=== Exercise instructions ===
Start at the line below containing "The height and width of the screenshot is (502, 581)." and stop at the line containing "Click the duplicate". Repeat every line of that stretch exactly, and nothing outside it.

=== Supplied material ===
[Start of Attachment]

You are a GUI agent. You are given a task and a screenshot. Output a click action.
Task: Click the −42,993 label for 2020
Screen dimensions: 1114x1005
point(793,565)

[End of Attachment]
[Start of Attachment]

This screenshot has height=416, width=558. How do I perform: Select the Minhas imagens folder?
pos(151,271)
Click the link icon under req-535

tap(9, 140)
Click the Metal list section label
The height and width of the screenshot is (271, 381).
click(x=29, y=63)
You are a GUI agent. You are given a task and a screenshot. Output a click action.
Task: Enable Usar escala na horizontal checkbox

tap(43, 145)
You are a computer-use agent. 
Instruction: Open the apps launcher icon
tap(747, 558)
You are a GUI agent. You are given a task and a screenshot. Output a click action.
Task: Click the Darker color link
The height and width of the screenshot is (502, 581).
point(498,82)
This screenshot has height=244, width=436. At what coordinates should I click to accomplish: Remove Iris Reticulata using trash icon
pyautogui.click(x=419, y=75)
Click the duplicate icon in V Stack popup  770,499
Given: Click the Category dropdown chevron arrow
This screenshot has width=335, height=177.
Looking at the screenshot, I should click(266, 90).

[End of Attachment]

=== Answer space ===
The height and width of the screenshot is (502, 581).
point(498,82)
This screenshot has height=244, width=436. At what coordinates should I click to accomplish: Remove Iris Reticulata using trash icon
pyautogui.click(x=419, y=75)
Click the duplicate icon in V Stack popup  770,499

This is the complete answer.